Management expects that the Dex Media Merger will result in cost savings for the combined company. These opportunities include, but are not limited to, elimination of redundant computer systems and administrative functions.
The following unaudited pro forma condensed combined financial statements are presented for illustrative purposes only and are not necessarily indicative of what Donnelley’s actual financial position or results of operations would have been had the following transactions been completed on the dates indicated above: (1) the GS Repurchase and related financing and (2) the Dex Media Merger and related financings.
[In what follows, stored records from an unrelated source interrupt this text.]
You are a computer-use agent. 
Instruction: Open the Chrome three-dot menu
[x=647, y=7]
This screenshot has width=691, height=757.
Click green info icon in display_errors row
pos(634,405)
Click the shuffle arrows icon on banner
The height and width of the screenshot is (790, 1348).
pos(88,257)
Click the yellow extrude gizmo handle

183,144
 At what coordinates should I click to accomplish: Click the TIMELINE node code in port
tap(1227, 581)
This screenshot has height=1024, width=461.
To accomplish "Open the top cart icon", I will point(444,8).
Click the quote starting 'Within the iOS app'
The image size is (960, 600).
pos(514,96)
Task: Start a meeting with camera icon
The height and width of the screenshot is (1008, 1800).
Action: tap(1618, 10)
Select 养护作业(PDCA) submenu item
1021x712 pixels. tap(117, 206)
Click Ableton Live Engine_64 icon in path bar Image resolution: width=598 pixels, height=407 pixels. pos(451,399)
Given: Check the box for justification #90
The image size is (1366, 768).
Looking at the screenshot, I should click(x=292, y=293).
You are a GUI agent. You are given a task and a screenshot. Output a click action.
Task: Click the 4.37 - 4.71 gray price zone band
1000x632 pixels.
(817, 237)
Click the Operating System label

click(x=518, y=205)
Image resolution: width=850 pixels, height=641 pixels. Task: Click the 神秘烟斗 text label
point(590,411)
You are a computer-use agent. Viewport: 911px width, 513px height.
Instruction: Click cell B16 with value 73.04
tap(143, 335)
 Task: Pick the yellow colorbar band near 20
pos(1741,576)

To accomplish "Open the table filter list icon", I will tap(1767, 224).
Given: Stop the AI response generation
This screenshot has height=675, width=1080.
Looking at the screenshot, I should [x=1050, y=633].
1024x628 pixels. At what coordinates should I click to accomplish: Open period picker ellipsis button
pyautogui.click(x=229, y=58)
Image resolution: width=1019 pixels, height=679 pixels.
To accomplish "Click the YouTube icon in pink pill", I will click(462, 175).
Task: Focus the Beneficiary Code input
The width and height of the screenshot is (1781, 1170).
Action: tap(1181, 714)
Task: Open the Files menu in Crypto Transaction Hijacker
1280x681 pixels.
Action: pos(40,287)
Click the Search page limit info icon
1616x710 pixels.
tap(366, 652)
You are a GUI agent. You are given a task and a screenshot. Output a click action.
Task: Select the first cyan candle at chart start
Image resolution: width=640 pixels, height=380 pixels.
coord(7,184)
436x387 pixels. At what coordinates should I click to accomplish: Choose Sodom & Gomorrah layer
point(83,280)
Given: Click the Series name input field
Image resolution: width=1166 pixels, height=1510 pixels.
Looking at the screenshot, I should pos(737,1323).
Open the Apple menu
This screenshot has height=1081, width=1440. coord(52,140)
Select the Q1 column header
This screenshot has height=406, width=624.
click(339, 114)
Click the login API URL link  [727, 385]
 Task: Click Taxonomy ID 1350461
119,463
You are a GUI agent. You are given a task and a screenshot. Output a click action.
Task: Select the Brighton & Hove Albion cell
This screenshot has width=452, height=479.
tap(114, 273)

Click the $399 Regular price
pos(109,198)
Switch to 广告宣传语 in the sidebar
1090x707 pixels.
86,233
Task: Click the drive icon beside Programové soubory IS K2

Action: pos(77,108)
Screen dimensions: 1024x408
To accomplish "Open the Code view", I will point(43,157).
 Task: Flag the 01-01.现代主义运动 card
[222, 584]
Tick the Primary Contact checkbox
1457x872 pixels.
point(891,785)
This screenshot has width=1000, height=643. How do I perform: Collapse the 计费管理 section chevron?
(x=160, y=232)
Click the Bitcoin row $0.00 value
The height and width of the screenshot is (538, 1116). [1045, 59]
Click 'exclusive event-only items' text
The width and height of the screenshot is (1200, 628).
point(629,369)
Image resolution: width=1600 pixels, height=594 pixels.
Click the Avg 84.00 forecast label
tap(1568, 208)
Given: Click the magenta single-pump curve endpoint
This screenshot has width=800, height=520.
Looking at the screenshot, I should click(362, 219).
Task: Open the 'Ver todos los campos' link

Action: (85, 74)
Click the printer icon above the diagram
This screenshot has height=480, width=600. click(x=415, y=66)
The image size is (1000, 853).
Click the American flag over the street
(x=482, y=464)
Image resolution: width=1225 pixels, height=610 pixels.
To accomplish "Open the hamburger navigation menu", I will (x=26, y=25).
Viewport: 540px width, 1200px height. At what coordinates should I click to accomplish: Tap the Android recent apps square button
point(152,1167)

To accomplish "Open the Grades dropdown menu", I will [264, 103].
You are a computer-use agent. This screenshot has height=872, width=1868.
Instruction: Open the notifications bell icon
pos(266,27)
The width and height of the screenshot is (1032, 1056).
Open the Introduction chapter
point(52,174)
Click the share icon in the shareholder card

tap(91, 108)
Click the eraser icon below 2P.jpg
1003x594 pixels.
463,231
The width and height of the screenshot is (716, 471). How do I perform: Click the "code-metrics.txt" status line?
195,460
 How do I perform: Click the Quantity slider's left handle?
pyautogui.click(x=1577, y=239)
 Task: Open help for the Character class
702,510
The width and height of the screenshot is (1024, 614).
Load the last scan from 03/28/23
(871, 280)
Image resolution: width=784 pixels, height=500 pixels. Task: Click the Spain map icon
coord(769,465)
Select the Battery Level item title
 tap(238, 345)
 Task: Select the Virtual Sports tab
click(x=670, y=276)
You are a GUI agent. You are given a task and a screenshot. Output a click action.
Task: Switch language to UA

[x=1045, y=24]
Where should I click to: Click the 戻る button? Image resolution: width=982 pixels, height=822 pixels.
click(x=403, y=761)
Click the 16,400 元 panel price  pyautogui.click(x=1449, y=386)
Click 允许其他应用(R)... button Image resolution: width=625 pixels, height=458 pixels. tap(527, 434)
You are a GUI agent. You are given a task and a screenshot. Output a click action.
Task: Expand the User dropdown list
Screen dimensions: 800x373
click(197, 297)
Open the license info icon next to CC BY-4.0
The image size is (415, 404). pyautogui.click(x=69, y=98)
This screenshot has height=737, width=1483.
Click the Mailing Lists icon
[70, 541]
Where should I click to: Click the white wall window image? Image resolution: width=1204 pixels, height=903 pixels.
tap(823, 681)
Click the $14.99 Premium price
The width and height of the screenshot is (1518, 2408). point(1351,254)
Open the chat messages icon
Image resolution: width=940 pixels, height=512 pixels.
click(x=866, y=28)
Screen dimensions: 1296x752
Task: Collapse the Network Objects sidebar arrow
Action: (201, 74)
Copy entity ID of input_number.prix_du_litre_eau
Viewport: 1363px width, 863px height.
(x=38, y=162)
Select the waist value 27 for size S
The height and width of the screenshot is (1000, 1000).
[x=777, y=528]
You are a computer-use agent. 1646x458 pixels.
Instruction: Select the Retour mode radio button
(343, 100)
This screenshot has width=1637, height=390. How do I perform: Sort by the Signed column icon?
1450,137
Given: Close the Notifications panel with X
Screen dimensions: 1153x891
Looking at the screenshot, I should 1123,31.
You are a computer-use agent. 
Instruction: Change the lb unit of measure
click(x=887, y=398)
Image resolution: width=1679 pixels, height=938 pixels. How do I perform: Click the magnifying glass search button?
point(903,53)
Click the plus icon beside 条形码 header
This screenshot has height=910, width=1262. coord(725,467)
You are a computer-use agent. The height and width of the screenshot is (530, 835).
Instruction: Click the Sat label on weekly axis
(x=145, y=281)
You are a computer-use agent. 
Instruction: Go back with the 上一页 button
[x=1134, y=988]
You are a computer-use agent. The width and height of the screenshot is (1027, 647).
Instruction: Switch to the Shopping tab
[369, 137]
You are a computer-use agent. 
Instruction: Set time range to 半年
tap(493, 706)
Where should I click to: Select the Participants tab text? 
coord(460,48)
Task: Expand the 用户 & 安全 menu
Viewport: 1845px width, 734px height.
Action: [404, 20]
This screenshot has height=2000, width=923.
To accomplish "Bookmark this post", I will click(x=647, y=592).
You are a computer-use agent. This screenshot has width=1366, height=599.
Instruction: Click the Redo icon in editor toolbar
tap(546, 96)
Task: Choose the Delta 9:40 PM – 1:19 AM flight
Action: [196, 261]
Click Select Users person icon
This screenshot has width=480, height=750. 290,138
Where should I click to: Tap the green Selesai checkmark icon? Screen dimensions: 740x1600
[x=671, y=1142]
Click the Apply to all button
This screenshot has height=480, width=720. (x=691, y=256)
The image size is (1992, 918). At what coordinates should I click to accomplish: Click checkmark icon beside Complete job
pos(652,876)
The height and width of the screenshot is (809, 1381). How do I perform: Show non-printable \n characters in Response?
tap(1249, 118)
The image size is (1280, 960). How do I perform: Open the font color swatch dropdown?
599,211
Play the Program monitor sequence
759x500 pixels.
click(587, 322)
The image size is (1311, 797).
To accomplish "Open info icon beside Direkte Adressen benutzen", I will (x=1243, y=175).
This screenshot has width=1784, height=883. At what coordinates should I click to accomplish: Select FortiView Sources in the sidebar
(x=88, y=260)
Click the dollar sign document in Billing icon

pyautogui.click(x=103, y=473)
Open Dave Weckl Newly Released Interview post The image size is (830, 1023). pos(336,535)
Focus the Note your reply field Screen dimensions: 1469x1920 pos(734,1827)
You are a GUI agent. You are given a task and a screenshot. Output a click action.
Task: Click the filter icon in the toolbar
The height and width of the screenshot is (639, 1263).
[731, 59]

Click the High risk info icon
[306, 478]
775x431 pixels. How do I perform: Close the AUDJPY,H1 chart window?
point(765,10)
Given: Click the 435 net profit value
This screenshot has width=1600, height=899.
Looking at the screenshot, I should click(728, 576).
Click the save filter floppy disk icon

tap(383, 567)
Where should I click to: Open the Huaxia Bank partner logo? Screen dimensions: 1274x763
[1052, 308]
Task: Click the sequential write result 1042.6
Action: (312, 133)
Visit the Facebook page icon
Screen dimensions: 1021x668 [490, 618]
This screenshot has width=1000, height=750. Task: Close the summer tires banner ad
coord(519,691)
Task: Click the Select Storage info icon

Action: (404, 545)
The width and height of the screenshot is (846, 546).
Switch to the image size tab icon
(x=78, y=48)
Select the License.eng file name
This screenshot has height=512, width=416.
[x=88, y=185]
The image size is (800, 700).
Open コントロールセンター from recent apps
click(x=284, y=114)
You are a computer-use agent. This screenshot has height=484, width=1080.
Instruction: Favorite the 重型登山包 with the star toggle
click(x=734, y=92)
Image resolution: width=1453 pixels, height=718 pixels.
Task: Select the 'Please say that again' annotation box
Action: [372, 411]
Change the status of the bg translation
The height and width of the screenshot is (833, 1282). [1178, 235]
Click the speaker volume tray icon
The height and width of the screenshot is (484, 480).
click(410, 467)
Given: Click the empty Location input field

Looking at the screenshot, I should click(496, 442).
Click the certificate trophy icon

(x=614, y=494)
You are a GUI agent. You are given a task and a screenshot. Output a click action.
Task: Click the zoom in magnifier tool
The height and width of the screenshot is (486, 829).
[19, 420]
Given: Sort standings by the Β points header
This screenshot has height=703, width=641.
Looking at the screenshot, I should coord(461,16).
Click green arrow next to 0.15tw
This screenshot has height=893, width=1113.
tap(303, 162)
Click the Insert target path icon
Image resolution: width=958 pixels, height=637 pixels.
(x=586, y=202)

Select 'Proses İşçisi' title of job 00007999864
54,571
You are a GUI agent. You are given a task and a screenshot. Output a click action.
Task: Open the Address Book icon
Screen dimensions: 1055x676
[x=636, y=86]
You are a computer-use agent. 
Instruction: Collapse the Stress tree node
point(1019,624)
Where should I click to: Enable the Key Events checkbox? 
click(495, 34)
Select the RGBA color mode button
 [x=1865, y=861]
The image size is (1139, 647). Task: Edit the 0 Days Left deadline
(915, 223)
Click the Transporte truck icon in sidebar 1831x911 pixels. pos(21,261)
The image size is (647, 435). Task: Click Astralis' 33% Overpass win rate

The following unaudited pro forma condensed combined financial statements do not give effect to (1) Donnelley’s or Dex Media’s results of operations or other transactions or developments since December 31, 2005 or (2) the cost savings and one-time charges expected to result from the Dex Media Merger. These matters could cause both Donnelley’s pro forma historical financial position and results of operations and Donnelley’s actual future financial position and results of operations to differ materially from those presented in the following unaudited pro forma condensed combined financial statements.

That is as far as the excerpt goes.